The NCRI study found not only that the discussion of the “boogaloo” on social media had surged, but that discrete groups were coalescing around the discussion and creating the nascent forms of a movement. The “boogaloo” “topic network” produces “a coherent, multi-component and detailed conspiracy to launch an inevitable, violent, sudden, and apocalyptic war across the homeland,” it said, adding that the models created by researchers “show that the meme acts as a meaningful vector to organize seditious sentiment at large.”

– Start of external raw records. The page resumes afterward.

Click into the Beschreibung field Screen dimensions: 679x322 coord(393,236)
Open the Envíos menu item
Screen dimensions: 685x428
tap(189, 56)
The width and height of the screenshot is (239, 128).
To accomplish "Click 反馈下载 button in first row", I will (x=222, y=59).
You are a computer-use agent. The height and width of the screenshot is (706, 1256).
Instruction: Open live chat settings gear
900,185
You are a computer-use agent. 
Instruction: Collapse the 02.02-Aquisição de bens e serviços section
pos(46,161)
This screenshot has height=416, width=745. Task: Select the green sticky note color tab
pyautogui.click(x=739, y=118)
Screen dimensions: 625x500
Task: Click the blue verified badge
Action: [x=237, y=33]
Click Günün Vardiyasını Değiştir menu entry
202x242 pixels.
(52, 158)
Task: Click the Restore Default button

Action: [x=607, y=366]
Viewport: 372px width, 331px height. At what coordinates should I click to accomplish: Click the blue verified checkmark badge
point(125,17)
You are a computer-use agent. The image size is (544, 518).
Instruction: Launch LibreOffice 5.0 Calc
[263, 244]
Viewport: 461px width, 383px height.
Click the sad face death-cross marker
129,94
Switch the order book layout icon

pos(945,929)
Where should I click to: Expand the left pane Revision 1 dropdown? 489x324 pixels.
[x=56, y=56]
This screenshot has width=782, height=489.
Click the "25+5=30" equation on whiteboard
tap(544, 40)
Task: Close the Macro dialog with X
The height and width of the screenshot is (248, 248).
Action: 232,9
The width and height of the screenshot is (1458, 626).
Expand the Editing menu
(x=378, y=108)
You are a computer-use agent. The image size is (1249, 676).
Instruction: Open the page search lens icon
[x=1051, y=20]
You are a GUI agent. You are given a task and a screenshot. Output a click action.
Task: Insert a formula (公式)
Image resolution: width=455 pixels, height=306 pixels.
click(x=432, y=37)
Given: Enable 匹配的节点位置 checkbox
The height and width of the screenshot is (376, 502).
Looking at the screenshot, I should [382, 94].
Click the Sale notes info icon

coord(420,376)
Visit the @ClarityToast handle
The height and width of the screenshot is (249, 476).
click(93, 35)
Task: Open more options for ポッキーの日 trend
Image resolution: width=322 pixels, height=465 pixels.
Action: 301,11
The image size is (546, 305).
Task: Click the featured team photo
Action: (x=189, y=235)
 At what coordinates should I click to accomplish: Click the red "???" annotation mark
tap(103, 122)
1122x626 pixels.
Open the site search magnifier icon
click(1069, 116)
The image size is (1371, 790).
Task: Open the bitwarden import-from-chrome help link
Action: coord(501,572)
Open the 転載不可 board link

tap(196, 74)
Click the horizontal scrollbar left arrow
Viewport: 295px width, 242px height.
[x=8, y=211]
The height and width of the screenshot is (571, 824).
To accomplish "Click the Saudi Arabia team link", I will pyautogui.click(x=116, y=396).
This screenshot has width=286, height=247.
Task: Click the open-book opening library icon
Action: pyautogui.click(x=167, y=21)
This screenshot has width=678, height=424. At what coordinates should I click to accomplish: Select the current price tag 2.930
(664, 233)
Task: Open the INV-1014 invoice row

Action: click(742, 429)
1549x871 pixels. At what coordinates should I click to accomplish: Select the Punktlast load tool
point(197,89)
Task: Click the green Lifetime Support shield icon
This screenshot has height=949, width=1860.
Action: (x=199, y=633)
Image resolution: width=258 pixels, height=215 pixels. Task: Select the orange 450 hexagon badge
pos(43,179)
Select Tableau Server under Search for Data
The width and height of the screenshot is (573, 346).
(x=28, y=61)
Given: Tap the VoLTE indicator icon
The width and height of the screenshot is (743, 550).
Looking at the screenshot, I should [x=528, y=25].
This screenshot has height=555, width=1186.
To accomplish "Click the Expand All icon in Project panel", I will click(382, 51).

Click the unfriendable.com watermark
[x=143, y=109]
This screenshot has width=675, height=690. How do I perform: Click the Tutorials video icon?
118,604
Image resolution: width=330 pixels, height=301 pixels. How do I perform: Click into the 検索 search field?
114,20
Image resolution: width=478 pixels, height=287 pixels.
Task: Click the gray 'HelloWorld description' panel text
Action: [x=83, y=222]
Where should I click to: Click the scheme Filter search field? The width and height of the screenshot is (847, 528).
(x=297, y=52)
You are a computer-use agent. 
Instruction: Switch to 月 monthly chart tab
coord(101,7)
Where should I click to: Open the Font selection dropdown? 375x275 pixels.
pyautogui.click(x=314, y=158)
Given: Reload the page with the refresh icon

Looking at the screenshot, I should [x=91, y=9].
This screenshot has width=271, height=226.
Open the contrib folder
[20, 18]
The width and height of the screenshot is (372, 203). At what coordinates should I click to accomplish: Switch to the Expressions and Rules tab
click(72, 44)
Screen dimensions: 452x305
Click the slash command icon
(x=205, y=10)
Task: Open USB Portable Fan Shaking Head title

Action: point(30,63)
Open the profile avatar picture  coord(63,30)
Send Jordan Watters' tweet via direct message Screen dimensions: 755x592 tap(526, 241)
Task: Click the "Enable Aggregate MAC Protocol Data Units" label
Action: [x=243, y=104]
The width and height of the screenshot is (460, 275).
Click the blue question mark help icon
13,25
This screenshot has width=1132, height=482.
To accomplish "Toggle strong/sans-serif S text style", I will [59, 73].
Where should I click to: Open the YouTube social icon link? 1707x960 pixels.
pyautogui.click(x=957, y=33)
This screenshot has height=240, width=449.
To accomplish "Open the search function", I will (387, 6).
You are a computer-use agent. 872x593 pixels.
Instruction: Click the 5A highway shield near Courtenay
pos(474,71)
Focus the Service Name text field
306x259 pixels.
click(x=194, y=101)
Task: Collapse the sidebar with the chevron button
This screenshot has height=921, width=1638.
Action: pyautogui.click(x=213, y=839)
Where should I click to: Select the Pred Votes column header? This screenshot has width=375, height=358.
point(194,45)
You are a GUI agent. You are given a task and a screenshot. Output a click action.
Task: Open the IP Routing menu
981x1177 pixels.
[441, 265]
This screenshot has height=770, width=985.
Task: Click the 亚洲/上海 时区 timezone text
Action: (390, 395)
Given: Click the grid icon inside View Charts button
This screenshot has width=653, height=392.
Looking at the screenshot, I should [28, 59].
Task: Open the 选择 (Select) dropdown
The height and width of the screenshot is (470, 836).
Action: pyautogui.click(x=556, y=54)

The conspiracy, replete with suggestions to stockpile ammunition, may itself set the stage for massive real-world violence and sensitize enthusiasts to mobilize in mass for confrontations or charged political events. Furthermore, the meme’s emphasis on military language and culture poses a specific risk to military communities due to the similar thematic structure, fraternal organization, and reward incentives.

One of the “Boogaloo Boys” memes.

One of the “boogaloo” groups featured in the study, calling itself “Patriot Wave,” illustrated perfectly how the lines between militia “Patriots” and alt-right white nationalists were completely blurred and submerged in the larger project of fomenting a violent civil war. Its members wore alt-right “Pepe the Frog” patches with the title “Boogaloo Boys,” while others wore the skull balaclava generally associated with members of the fascist Atomwaffen Division.  

The study also pointed to a particular area of concern: namely, the ability of these extremists to simply blend into existing power structures, including law enforcement and the military. One “boogaloo” enthusiast, Coast Guardsman Christopher Hasson, was arrested with a full arms cache and a plan to assassinate liberal political leaders. A Patriot Wave member is quoted in the study: “Some of the guys we were with aren’t exactly out of the military yet, so they had to keep their faces covered.”

The spread of the “boogaloo” organizing on social media has been facilitated with the use of hashtags #Boogaloo and #Boogaloo2020, which are then accompanied by associated hashtags such as #2A, #CivilWar2, and #2ndAmendment, as well as hashtags such as #BigIgloo, intended to elude filters.

This kind of informational conflict—or what the study calls “memetic warfare”—has evolved, the study says, “from mere lone-wolf threats to the threat of an entire meme-based insurgency.”

The NCRI report was sent to members of Congress and the departments of Defense, Homeland Security, and Justice, among others. Paul Goldenberg, a member of the Homeland Security Advisory Council, told NBC News’ Brandy Zadrozny that the report was "a wake-up call."

"When you have people talking about and planning sedition and violence against minorities, police and public officials, we need to take their words seriously," said Goldenberg.